In an effort to to avoid facing a class action lawsuit, Allstate attempted to offer a settlement to the named plaintiffs of the case Chen, et al., v. Allstate Ins. Co. To do this they set aside $20,000 dollars in an escrow account and offered a judgment on their part to Richard Chen and Florencio Pacleb, the two who are named for in lawsuit which alleges that Allstate violated consumer rights by sending texts and calls that were unsolicited. The two are seeking $500 in damages for each violation of the Telephone Consumer Protection Act that Allstate committed to go to all those affected by Allstate’s practices.

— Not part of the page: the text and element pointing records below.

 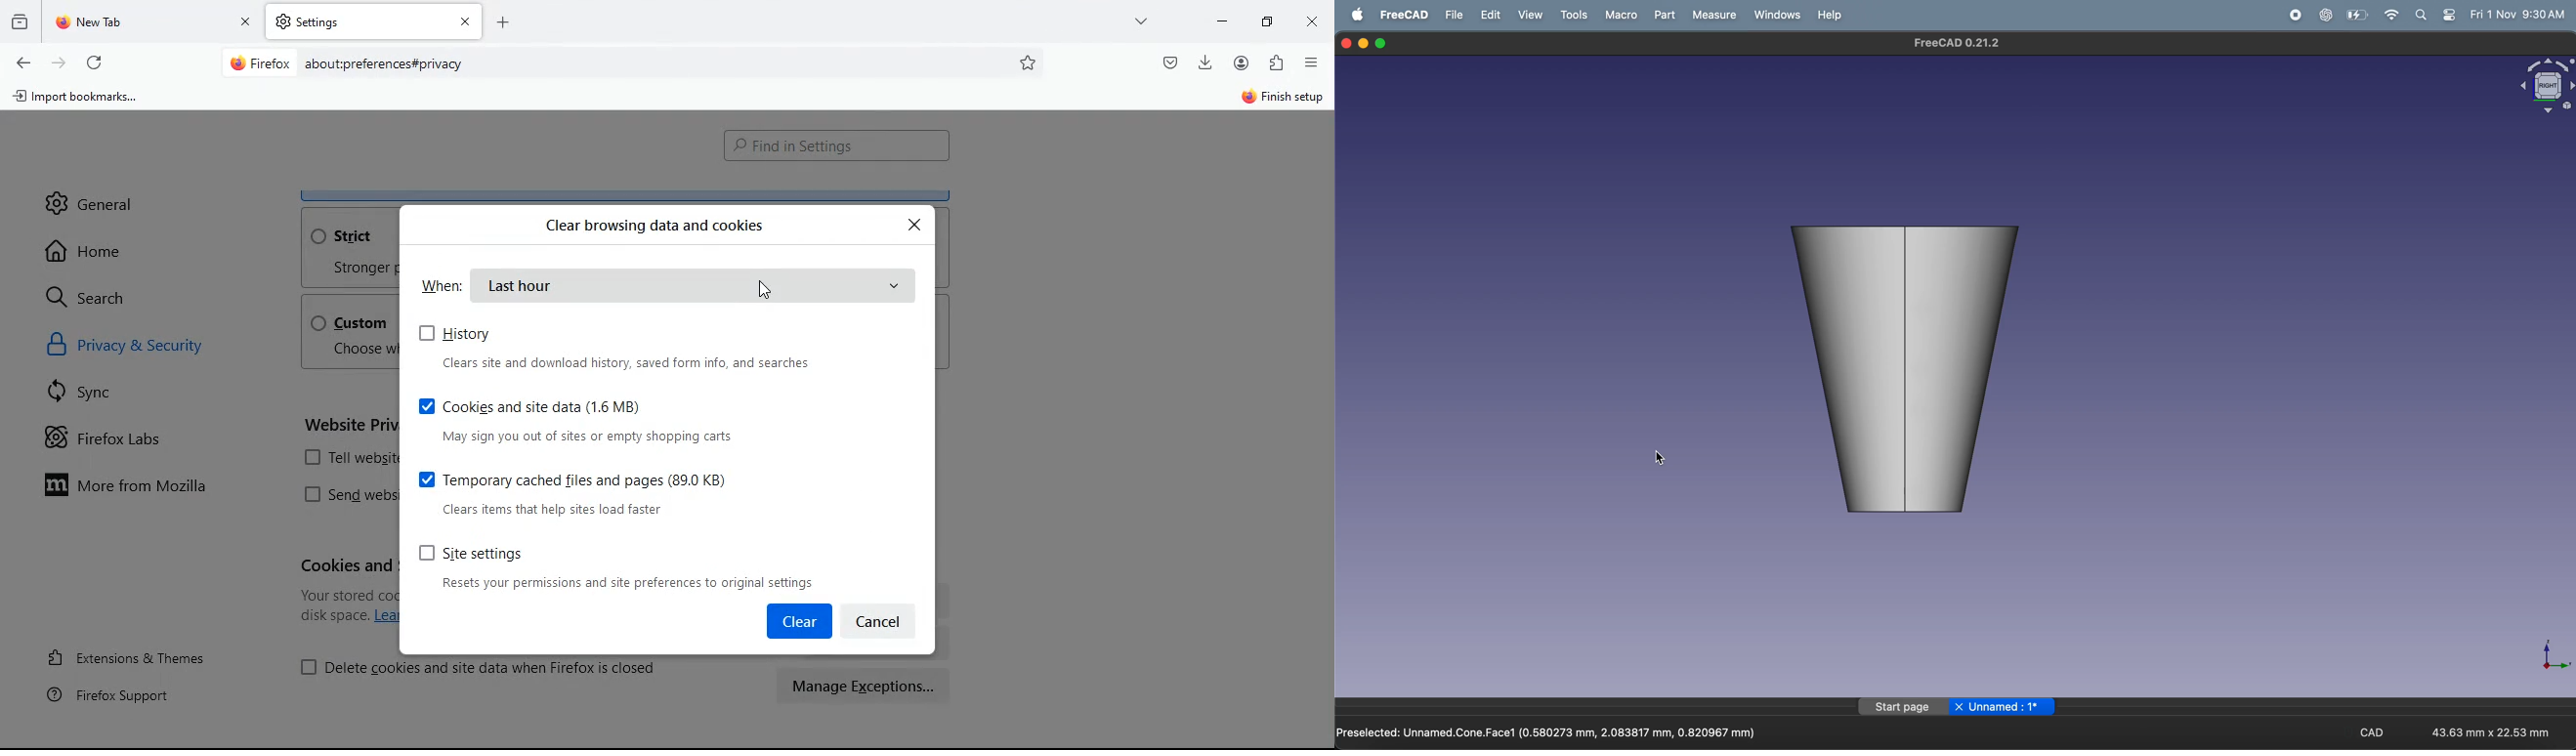 I want to click on [J Delete cookies and site data when Firefox is closed, so click(x=481, y=666).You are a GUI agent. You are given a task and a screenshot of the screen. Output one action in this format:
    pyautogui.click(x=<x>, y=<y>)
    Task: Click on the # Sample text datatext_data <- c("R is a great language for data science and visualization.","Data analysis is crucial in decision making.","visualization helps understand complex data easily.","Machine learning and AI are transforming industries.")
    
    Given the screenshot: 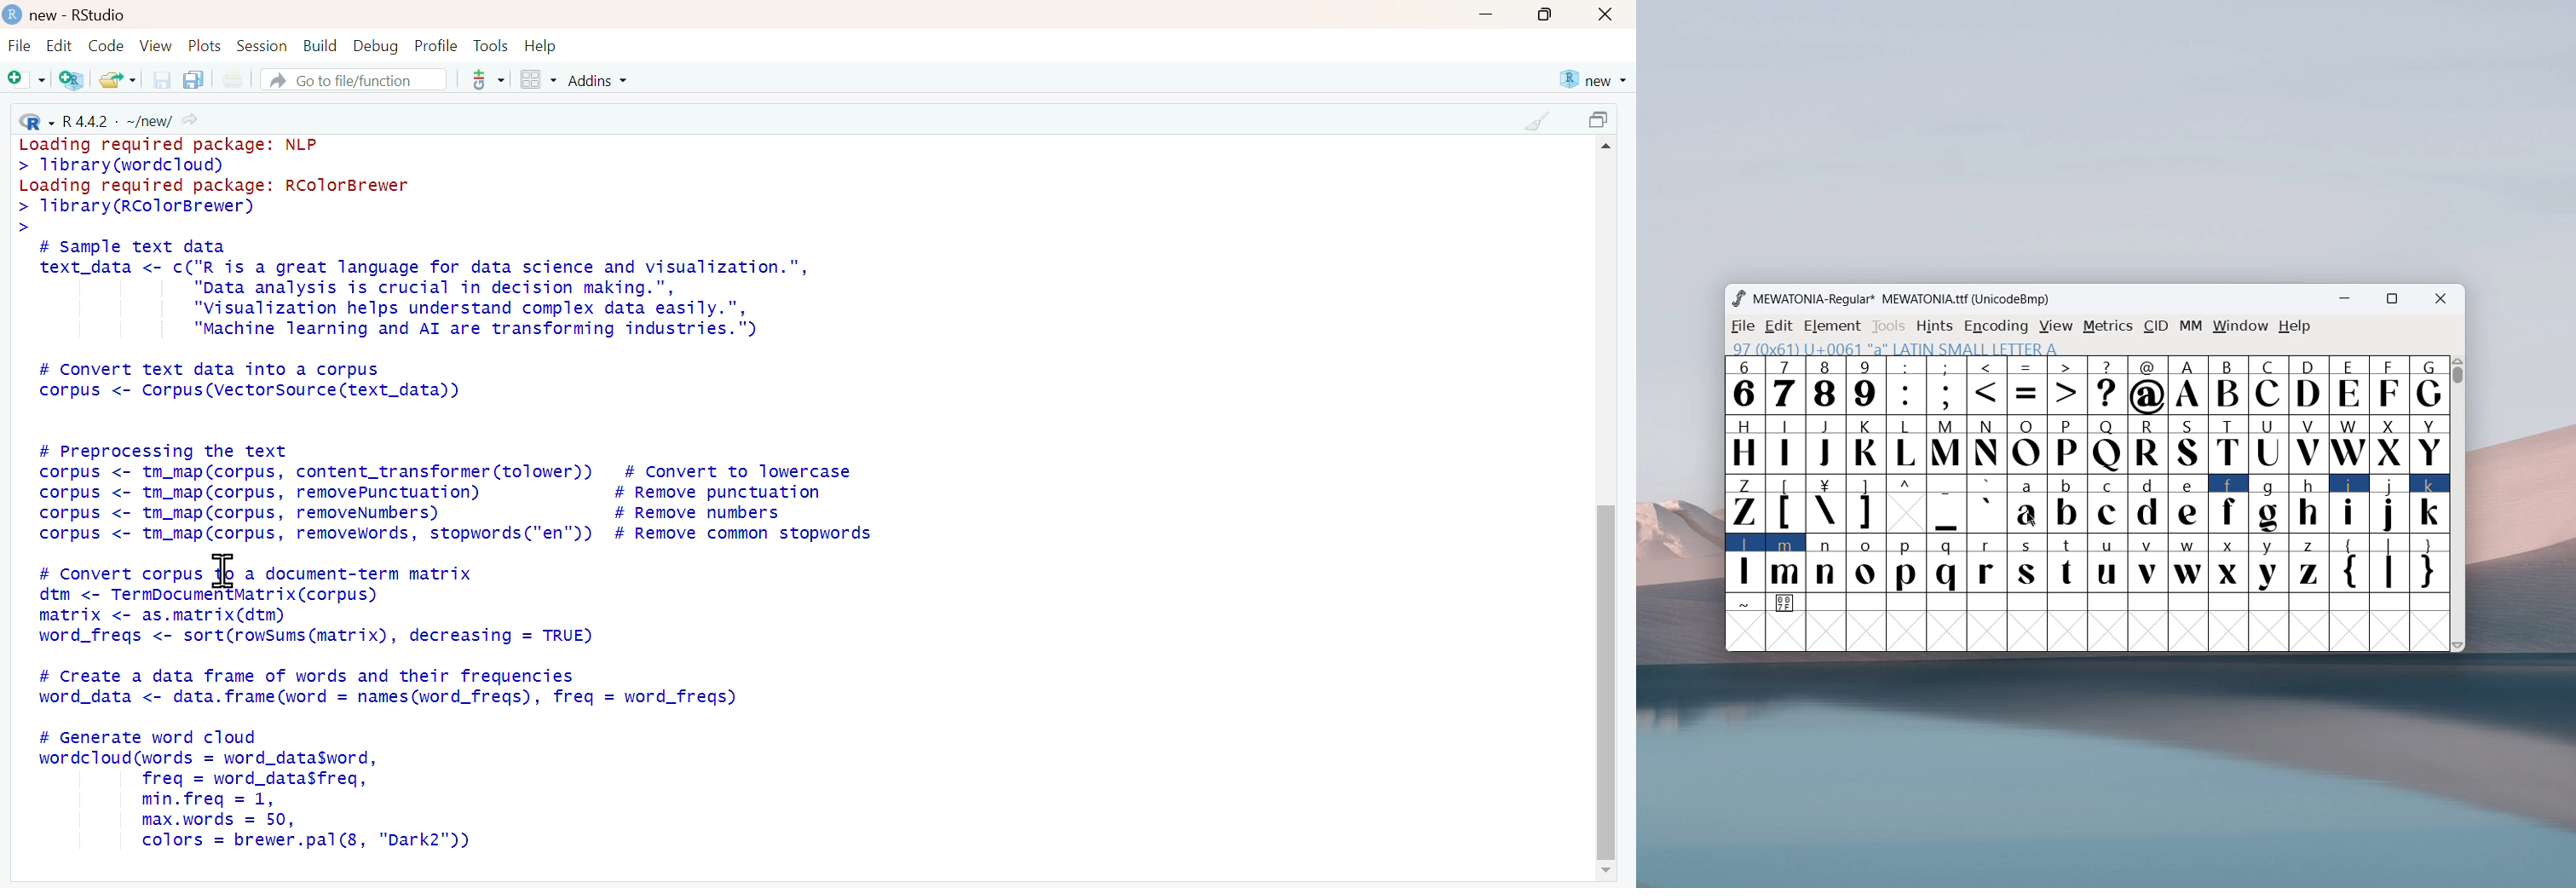 What is the action you would take?
    pyautogui.click(x=424, y=290)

Allstate’s move is an answer to a Supreme Court case known as Campbell-Ewald v. Gomez, where it was decided that a defendant cannot simply pay off named plaintiffs to avoid a class action lawsuit. There was however a gray area open where it was possible for a defendant to place the monetary settlement in an escrow fund for the named plaintiffs and then enter their own judgment so as to try and avoid the class action portion, and this is what Allstate was attempting to use.
However, the Ninth Circuit Court that presided over this action that Allstate took has decided that the case still remains a class action lawsuit and that the plaintiffs, for the time being at least, can still move ahead with their case. The decision was rendered on April 16th 2016.
Allstate will most likely appeal the judgment all the way to the Supreme Court if they have to, according to the attorneys representing the plaintiffs in the case.
Whereas there had been question before about the hypothetical effect that Campbell-Ewald v. Gomez would have on cases like this, it seems there is a real world example that tests just what the decision means for large entities and those who would bring class action lawsuits against them. Going forward Chen, et al. v. Allstate Ins. Co., looks to define the legacy of the earlier Supreme Court ruling.